Uber-leaks – quelles suites donner?

Des centaines de milliers de documents confidentiels d’Uber ont fuité et s’étalent progressivement sur la place publique. La presse et les réseaux en font leurs choux gras. Sans anticiper les conclusions d’enquêtes journalistiques sérieuses, il apparaît à ce stade que l’entreprise a utilisé une large palette de moyens – et c’est un euphémisme – pour envahir le monde et changer la donne du transport des personnes.

Il est clair aussi que ces moyens comprennent la soustraction de preuves à la justice et le lobbying outrancier, avec soupçons de corruption, dans plus d’un pays. Ces actions avaient pour objectif de faire changer le cadre réglementaire au nom de l’innovation et du progrès technologiques et de la sacro-sainte flexibilité. Mises bout à bout, les accusations sont graves et semblent relever de la pratique normale de l’entreprise – de son ‘business model’ – plutôt que de l’exception.
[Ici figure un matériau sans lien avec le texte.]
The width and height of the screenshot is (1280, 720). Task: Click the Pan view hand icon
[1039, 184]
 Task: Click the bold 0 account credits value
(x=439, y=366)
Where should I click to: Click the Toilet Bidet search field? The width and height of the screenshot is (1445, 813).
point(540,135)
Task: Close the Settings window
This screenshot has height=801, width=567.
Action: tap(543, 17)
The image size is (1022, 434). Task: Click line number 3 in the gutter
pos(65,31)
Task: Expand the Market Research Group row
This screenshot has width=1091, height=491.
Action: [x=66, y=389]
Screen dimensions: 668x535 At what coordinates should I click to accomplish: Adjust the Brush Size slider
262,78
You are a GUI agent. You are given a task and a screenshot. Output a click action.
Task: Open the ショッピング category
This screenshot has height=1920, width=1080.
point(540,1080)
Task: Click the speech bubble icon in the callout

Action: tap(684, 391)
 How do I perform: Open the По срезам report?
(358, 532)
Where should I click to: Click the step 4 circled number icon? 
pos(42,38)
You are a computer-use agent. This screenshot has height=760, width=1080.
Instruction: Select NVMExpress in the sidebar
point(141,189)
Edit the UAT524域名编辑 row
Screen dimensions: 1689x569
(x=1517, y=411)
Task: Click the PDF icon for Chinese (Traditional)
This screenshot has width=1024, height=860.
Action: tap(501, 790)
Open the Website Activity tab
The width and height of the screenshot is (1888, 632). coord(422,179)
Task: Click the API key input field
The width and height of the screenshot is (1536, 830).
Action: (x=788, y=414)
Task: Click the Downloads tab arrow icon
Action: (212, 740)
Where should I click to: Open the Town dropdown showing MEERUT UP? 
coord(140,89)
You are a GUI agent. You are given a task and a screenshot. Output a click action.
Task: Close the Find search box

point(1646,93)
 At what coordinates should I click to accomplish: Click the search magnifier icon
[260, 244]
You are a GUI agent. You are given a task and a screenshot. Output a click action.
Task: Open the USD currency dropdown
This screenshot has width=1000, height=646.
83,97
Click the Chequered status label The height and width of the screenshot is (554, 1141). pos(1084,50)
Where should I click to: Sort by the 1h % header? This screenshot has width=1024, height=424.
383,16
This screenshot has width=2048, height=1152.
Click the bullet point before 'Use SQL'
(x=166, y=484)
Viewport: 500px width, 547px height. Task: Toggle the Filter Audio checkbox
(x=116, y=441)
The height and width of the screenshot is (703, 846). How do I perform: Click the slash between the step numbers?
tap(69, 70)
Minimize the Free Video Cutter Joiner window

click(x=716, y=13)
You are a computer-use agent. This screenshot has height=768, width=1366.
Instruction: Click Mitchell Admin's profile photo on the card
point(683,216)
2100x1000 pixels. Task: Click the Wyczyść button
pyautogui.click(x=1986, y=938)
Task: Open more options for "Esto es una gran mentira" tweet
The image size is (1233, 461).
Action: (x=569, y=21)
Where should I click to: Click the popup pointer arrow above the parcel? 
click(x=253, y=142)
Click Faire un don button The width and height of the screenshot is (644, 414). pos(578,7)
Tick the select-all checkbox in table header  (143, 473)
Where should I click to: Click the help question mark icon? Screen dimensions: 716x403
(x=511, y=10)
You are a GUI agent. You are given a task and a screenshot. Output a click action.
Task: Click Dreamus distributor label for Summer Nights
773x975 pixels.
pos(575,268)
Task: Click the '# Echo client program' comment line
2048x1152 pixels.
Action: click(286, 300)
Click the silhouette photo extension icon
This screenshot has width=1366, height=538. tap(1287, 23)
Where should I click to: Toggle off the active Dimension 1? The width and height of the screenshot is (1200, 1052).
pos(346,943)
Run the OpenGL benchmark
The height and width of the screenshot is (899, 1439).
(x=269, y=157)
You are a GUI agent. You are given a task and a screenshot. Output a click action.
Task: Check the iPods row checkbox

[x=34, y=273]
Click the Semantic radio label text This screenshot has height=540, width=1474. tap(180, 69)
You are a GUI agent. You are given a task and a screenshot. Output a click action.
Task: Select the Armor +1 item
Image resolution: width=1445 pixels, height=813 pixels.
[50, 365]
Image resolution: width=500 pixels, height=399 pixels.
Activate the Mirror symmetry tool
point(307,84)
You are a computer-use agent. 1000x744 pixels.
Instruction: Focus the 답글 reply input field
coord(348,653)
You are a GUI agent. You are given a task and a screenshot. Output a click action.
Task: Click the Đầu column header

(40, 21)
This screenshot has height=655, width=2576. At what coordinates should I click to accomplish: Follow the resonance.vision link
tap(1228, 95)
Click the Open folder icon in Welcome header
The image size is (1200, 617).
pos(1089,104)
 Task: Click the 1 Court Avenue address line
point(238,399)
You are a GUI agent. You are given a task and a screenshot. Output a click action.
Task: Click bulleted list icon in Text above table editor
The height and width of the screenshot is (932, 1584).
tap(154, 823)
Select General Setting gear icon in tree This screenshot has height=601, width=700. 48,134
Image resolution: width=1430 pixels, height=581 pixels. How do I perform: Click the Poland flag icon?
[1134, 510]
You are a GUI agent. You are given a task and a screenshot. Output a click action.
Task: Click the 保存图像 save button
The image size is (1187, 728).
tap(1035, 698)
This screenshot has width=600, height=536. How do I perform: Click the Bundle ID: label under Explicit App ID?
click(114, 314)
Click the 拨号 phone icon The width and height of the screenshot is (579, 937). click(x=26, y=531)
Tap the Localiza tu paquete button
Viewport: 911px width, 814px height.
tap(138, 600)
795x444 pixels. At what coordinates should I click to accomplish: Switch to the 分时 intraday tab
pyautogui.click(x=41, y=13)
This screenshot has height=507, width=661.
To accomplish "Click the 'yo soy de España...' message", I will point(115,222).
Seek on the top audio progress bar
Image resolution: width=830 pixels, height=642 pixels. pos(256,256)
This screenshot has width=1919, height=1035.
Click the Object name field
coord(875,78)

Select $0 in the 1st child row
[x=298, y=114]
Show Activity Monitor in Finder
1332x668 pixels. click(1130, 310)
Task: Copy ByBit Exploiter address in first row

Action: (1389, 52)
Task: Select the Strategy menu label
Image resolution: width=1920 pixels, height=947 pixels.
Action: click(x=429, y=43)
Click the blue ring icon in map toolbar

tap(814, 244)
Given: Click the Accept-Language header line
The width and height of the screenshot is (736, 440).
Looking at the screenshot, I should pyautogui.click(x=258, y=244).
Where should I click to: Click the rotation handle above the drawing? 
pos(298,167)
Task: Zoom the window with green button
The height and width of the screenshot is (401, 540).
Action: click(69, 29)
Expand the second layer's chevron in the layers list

Le problème que pose cette situation est celui de la sanction «juste». Sans doute des procès vont fleurir et se terminer dans plusieurs années par des arrangements extra-judiciaires et peut-être quelques amendes, à l’instar de ce qui s’est passé après la crise financière de 2007/2008. Avec Uber, la situation est toutefois différente, parce que l’entreprise a bâti tout son développement sur ces pratiques. Ainsi, il est impossible aujourd’hui de savoir où en serait Uber si elle était restée dans les clous, peut-être l’entreprise aurait-elle coulé comme tant d’autres start-ups? Il est donc impossible de trouver la mesure et de lui enlever les «gains indus».

Justin Welby, l’actuel chef de l’Eglise anglicane, alors qu’il terminait ses études de théologie après plus de vingt ans de carrière dans les affaires, se demandait dans son mémoire si la notion éminemment morale de «péché» pouvait s’appliquer à l’entreprise. Le papier date de 1992 – le monde a changé, la question de savoir si l’entreprise est un acteur moral reste d’importance parce qu’elle renvoie aux limites de l’analogie entre personne physique et personne morale (société de capitaux notamment).

«Justin Welby conclut que l’entreprise qui commet un ‘péché social’ devrait pouvoir être démantelée»

L’auteur plaide pour pousser l’analogie jusqu’au point de reconnaître à l’entreprise une «conscience», donc, par extension la capacité de commettre des péchés, tout autant que des bonnes actions. En effet, il argumente pour montrer que les (grandes) entreprises, du fait de leur potentiel et des moyens mobilisés, deviennent des acteurs sociaux – pas seulement économiques – et ont donc une responsabilité morale qui dépasse la responsabilité personnelle des cadres directeurs. Cette lecture n’est pas celle du droit actuel.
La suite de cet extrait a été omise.